Tuesday, February 17, 2009

Sketsa buram wilayah perbatasan

Apa guna nasionalisme kalau hidup layak saja susah?

Oleh: Agus Suman
Sumber: Bisnis Indonesia, 17 Februari 2009

Cukup menarik bila mengikuti perkembangan wacana perbincangan mengenai pemekaran wilayah akhir-akhir ini. Tentu ketika wilayah kembali diolak-alik neraca kesejahteraan tidak pernah lepas.

Di tengah hiruk pikuknya polemik pemekaran wilayah ada satu wilayah yang kondisinya belum beranjak dari wajah buramnya. Yakni wilayah perbatasan, beranda terdepan negara kita dengan negara lain masih penuh dengan ornamen kemiskinan.

Jumlahnya pun cukup kolosal, desa-desa perbatasan yang terisolasi dengan wilayah lain berada di 26 kabupaten. Kementerian PDT memasukkan wilayah tersebut ke dalam kategori Program Percepatan Wilayah Perbatasan (P2WP).

Memang selama ini salah satu wilayah yang kurang optimal proses pembangunannya adalah wilayah-wilayah perbatasan ini. Padahal jelas bahwa wilayah perbatasan antar negara adalah beranda depan bangsa, tetapi pada kenyataannya kondisi daerah perbatasan adalah beranda belakang yang jauh dari gambaran kemajuan tetapi begitu akrab dengan wajah kemiskinan.

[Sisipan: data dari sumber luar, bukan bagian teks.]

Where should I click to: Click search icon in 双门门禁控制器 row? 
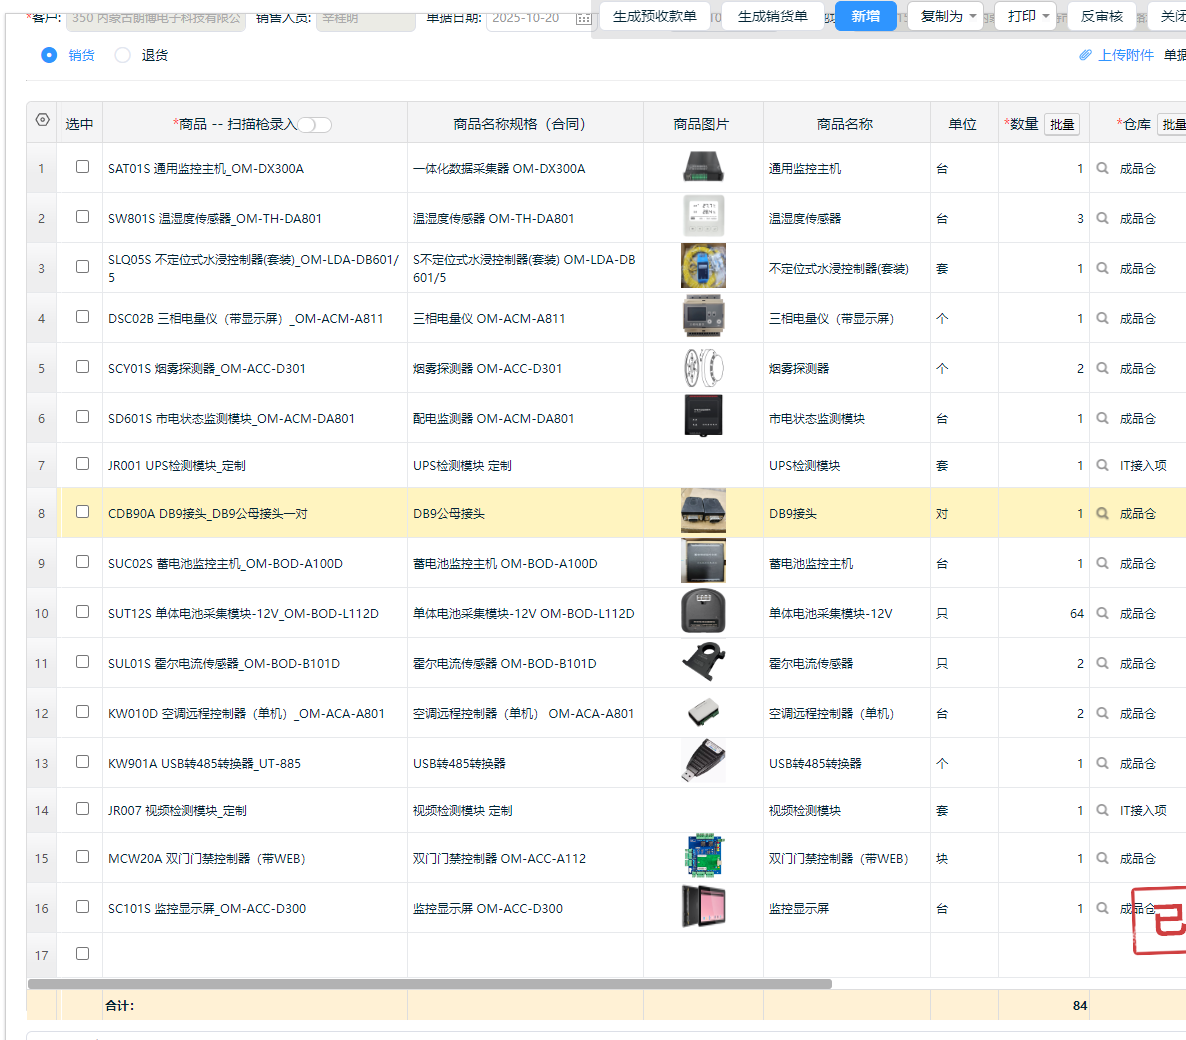(1102, 859)
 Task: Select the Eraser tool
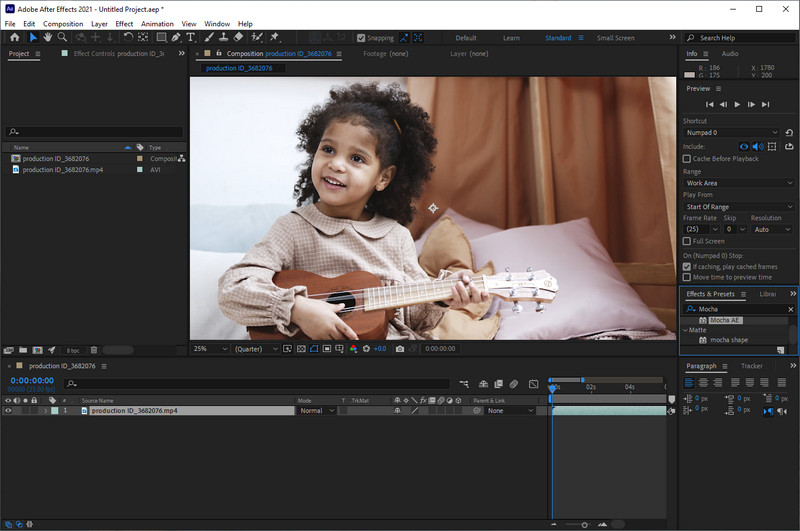pyautogui.click(x=238, y=38)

Sejarah masa lalu pendekatan militer dan keamanan adalah warna dominan dari wilayah perbatasan, tentu paradigma usang ini harus berani kita rombak. Ekonomi dan kesejahteraan harus kita jadikan sebagai motivasi dan acuan untuk melakukan pembangunan di daerah-daerah yang selama ini proses pembangunannya belum maksimal. Hal ini tentunya sejalan dengan semangat desentralisasi pembangunan.

Berdasarkan data yang dimiliki oleh KPDT, pada akhir 2006, total jumlah penduduk yang ada di berbagai kabupaten daerah perbatasan sebanyak 4,4 juta jiwa, atau rata-rata sekitar 174.018 jiwa per kabupaten perbatasan, dengan persebaran penduduk rata-rata sekitar 51 jiwa per kilometer persegi.

Hal ini menunjukkan bahwa jumlah penduduk di daerah perbatasan relatif kecil, atau kurang sebanding dengan luas wilayahnya. Dan, lebih memprihatinkan lagi, kondisi masyarakatnya pada umumnya merupakan masyarakat miskin.

Kondisi inilah yang semestinya mendorong bergulirnya berbagai program pengentasan kemiskinan bagi daerah perbatasan. Ini dilakukan mengingat masyarakat perbatasan amat rentan dengan ancaman disintegrasi bangsa. Kecemburuan masyarakat melihat kondisi negara lain, yang di depan mata, bisa berpotensi mendorong isu-isu disintegrasi di kalangan masyarakat itu sendiri.

Untuk itu, pemerintah harus berkomitmen tegas untuk mengurangi angka kemiskinan di perbatasan, sebagai bagian integral dari upaya untuk menjaga keutuhan wilayah NKRI serta menjaga semangat dan roh nasionalisme pada masyarakat itu sendiri.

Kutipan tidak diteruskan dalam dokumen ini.